Much of the work we do is custom. This can mean anything from changing the colors or size of a floorcloth from our portfolio to creating a piece based on a pattern from an image, wallpaper, fabric, etc.; or creating something based on a combination of existing elements and the configuration of a room. No question, the latter is the most challenging. This is the story of a floorcloth we call “Olive Branch” which we first began considering in 2009 and delivered in May of 2012 (our typical production interval is 3 weeks, not 3 years.)

Carol contacted us in July 2009 having recently purchased a condo in Boston, looking for an “L” shaped floorcloth for her kitchen. We exchanged some emails regarding our process for making floorcloths, provided a sample of our work and gained a good understanding of the kitchen layout and approximate dimensions of the “L”. Then Carol got busy and we didn’t hear back from her until about two years later…then the planning started in earnest. Carol provided a favorite tea towel, upholstery and valance fabric, a brochure showing images of her dishes, photos of decorative cabinet fronts and other elements of the kitchen. She also provided a real size template of the floorcloth and a drawing that defined the measurements of each side of the “L”.

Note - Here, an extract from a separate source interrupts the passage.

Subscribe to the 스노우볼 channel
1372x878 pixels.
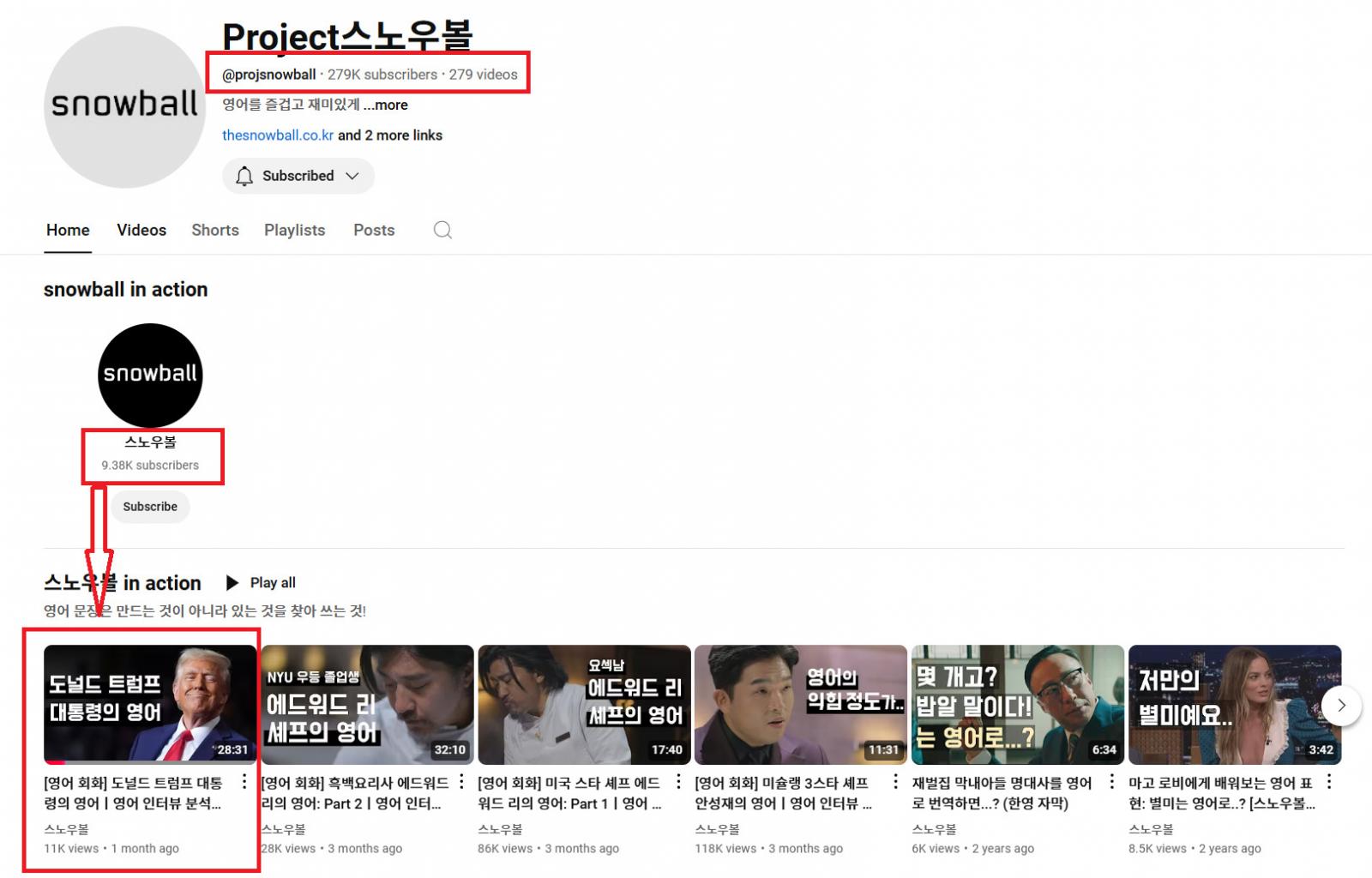tap(150, 507)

We considered all of the elements and then went back and forth with Carol on a couple of different design proposals. Ultimately, we agreed on creating a piece that had a cream background with some fauxing using darker accents with other colors derived from the valance and upholstery fabric; a lattice design for the body of the floorcloth (the chair upholstery fabric is a lattice design) and a border design that is derivative of a metal design that fronts the kitchen cabinets (a rendering of which is pictured here):
Cabinet Element

Figuring out what size the design elements should be to elegantly accommodate the “L” shape took many hours of calculating, and at that point we were ready to create stencils and produce a sample.

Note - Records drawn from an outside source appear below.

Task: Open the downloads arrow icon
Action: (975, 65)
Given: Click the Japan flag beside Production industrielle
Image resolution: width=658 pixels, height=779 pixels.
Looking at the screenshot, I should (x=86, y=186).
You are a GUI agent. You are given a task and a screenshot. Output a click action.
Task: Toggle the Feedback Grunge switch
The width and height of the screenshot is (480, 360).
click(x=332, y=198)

Here is a photo of our first sample:
Sample 1

We liked elements of the sample. The lattice is based on the shape of the metal door pulls in the kitchen and we love its open structure. The border pattern is charming, and scattering pieces of it throughout the lattice provides the opportunity to highlight its elements and break up what might otherwise appear stark. However, there was not enough definition between the border and the the body and perhaps not enough edge definition. We got some feedback from Carol and produced a second sample:
Sample 2

Now we were getting somewhere. The border pattern was reduced by 25% to allow for an outer 2” border, but we retained olive motifs in their original size where scattered in the lattice. Using the darkest faux color as the background for the border provided some definition as did the light blue pin striping on either side of the border pattern.

Carol liked this sample, but felt that the 2” dark blue border was too prominent. We produced a 2” strip of canvas that used the same dark blue color, mixed with a thinning agent that allows for visible paint strokes and the background to show through a bit. When laid on the second sample, it looked like this:
Sample 2b

We got the go ahead from Carol (and a request to increase the size by an inch all around.)

Despite the hours of calculations and the sample work, the production of this piece was still quite tricky, requiring a lot of layout work and measurement checking an re-checking.
Stenciling

Eighty plus emails and three years later, here is the finished piece:
Olive Branch

We received a lovely note from Carol after she received it:

“Just got the floor cloth…it is lovely, just perfect!  I couldn’t be more pleased.  The sizing, everything is right on.  I love it! Dan didn’t want to walk on it in his shoes, but I got down and hugged it.”